U.S.-based digital health startups ended 2023 with a fundraising total of $10.7 billion across 492 deals, which is the lowest annual fundraising amount the sector has seen since 2019, according to a report released this week by Rock Health. The fourth quarter of last year closed with just $1.9 billion raised, representing the lowest funding quarter in the digital health sector since the third quarter of 2019.
However, Rock Health’s report noted that last year’s low funding total doesn’t quite tell the whole story. In 2023, digital health fundraising took on a bit of a different shape, with startups trying out some creative ways to keep their businesses afloat — including series extension rounds, unlabeled fundraises and silent deals from existing investors.

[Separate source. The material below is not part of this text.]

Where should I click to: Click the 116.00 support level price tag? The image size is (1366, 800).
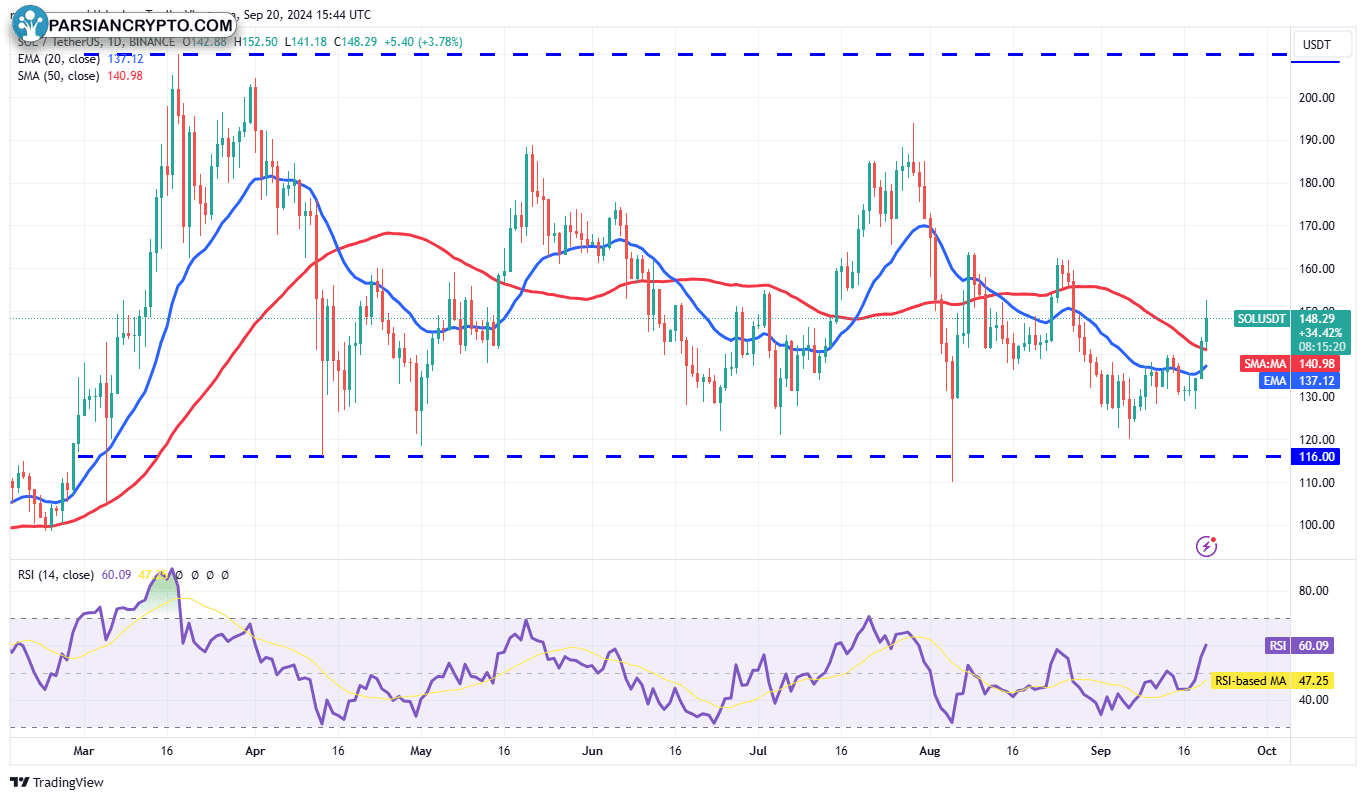(x=1315, y=456)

Venture-backed companies tend to raise capital every 12-18 months. Amid the financial pressures surrounding startups in the past year or so, this timeline hasn’t remained steadfast. Rock Health found that 81% of active U.S.-based digital health startups that completed a labeled fundraising round in 2021 or earlier did not raise another labeled round by the end of 2023.
While some startups may have cut back o staff or paused ambitious growth plans to make the most out of the capital they already raised, there are also a significant number of startups that employed alternative funding measures, the report stated.
For example, there was a wave of extended Series A and B rounds in the digital health sector last year. Some of these include Mantra Health’s Series A extension in March, Heard Technologies’ Series A extension in June, CarePredict’s Series A extension in July, Keona Health’s Series A extension in August and Genome Insight’s Series B extension in November.
These extension rounds help sustain startups that haven’t fully established essential milestones such as product-market fit or a go-to-market strategy, the report explained. In some cases, these extension rounds can boost a company’s competitive edge by enabling it to produce outcomes data or seek guidance from strategic investors before pursuing the next round of fundraising.
Extension rounds aren’t without risk, though. These rounds are typically dilutive, so they have the potential to decrease the ownership stakes of founders and early investors proportionally to the additional capital raised. Following an extension, startups usually face the challenge of formulating effective strategies within a time constraint, given the impending cycle for the next round of fundraising, the report pointed out.
In addition to the influx of extended rounds, a lot of digital health startups completed unlabeled rounds in 2023, meaning the round didn’t have a designated letter like “Series B” or “Series C.” In fact, a new annual record was set — 44% of last year’s digital health fundraising deals were unlabeled.
Similar to series extensions, unlabeled rounds provide capital to startups that haven’t yet reached important maturity milestones. But unlabeled fundraises leave unanswered questions about companies’ subsequent funding round timelines, and these startups might need to raise more capital quickly in order to stay afloat, according to the report.
Silent rounds were another trend in 2023. These rounds occur when a startup quietly seeks capital from its existing investors.
“There is no way to systematically track rounds that aren’t reported, but we surmise from the anecdata we have that 2023 saw more than its fair share of unannounced, inside-round financings,” Rock Health wrote in its report.
This type of fundraising can be convenient, but startups that raise silent rounds can miss out on feedback and independent pricing from the border venture capital environment, the report noted. In other words, these rounds could end up simply postponing or intensifying the risks and challenging discussions that they are sometimes designed to evade.